**Goals:**
- A) According to the abstract on machine translation metrics, what is the name of the new large dataset used for the evaluation?
- B) Carry on the page about machine translation metrics from the point where it stops.
--- begin Reading passage ---
Navigating the Metrics Maze: Reconciling Score Magnitudes and Accuracies (2401.06760v2)

Published 12 Jan 2024 in cs.CL

Abstract: Ten years ago a single metric, BLEU, governed progress in machine translation research. For better or worse, there is no such consensus today, and consequently it is difficult for researchers to develop and retain the kinds of heuristic intuitions about metric deltas that drove earlier research and deployment decisions. This paper investigates the "dynamic range" of a number of modern metrics in an effort to provide a collective understanding of the meaning of differences in scores both within and among metrics; in other words, we ask what point difference X in metric Y is required between two systems for humans to notice? We conduct our evaluation on a new large dataset, ToShip23, using it to discover deltas at which metrics achieve system-level differences that are meaningful to humans, which we measure by pairwise system accuracy. We additionally show that this method of establishing delta-accuracy is more stable than the standard use of statistical p-values in regards to testset size. Where data size permits, we also explore the effect of metric deltas and accuracy across finer-grained features such as translation direction, domain, and system closeness.

References (37)

Citations (18)

View on Semantic Scholar

Summary

The paper’s main contribution is quantifying metric deltas that correlate with human judgment on machine translation quality.
--- end Reading passage ---
--- begin Data ---
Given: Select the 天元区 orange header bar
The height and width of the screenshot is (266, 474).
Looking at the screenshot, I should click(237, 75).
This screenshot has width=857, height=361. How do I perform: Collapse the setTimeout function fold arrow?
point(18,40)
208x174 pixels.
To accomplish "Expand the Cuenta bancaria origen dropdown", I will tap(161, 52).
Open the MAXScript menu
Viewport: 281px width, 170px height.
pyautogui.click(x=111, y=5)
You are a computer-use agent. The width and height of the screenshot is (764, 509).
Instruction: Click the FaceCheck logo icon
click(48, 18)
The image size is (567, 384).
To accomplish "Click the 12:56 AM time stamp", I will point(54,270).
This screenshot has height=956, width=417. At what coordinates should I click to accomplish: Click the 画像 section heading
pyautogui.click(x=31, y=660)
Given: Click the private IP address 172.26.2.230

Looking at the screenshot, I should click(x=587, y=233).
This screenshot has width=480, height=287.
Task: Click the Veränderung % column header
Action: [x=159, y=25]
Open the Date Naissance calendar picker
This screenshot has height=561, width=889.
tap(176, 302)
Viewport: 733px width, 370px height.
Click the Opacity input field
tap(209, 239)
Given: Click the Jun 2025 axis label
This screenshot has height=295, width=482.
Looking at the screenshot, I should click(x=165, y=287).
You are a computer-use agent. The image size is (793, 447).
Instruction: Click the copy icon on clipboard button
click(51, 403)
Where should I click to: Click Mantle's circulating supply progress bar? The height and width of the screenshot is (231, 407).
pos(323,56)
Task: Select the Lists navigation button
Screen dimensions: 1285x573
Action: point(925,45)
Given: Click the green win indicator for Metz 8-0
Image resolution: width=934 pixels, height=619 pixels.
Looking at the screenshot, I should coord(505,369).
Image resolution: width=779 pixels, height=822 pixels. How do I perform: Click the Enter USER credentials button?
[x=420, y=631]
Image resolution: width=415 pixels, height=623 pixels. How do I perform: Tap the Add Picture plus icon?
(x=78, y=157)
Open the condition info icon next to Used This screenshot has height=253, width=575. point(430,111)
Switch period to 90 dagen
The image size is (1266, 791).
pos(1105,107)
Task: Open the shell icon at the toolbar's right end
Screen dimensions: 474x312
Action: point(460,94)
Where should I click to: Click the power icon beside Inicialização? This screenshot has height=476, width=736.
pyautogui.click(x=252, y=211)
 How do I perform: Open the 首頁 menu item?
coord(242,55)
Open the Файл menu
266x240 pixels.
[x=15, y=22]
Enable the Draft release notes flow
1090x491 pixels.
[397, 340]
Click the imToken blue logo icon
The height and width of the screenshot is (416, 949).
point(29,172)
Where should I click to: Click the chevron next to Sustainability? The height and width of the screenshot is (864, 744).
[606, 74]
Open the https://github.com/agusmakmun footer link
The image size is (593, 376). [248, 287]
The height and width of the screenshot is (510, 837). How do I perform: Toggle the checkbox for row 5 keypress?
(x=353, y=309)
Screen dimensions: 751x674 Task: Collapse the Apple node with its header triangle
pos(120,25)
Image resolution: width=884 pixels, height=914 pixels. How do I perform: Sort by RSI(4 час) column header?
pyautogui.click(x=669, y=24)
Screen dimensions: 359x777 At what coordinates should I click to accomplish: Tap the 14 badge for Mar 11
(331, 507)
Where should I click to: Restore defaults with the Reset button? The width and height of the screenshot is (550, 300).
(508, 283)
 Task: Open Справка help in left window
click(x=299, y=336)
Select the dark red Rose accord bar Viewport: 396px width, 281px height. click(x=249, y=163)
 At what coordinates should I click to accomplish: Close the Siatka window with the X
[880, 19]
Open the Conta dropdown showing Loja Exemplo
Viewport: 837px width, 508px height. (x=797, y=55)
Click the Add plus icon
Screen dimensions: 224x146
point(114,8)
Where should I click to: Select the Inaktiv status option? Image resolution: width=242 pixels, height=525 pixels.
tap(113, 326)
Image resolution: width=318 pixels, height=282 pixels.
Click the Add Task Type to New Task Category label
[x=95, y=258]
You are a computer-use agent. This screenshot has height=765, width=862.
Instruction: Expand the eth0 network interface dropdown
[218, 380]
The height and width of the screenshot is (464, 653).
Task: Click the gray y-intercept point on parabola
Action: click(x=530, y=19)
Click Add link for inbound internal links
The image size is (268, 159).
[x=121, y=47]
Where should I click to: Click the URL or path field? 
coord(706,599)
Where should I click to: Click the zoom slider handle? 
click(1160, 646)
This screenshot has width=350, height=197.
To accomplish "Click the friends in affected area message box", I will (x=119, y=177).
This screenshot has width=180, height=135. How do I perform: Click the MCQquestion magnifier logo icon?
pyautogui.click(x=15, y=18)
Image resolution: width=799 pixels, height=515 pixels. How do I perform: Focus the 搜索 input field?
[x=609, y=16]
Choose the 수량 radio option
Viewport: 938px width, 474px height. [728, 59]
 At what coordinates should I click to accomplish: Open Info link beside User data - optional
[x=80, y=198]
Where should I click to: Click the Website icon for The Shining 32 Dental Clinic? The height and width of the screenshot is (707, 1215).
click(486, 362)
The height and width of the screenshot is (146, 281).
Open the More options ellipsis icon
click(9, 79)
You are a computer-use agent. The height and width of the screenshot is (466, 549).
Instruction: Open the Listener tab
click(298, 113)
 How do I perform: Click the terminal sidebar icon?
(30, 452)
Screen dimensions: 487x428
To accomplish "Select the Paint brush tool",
--- end Data ---
**Task-by-task outputs:**
- A) ToShip23

- B)
It employs a binning approach on the ToShip23 dataset to analyze varied score ranges across traditional and modern metrics.
Findings indicate that different metrics require distinct score differences to reach human agreement, ensuring robustness across languages.

Introduction

The field of machine translation (MT) has evolved significantly over the past decade, with the once-dominant BLEU metric giving way to a variety of sophisticated, deep-learning-based metrics. The proliferation of these metrics presents a challenge to researchers: understanding the "dynamic range" of these tools and the "metric delta," which represents a meaningful shift in performance between translation systems. The goal of understanding metric deltas is central to this paper, particularly determining what metric score difference is necessary before humans will notice a discrepancy between systems.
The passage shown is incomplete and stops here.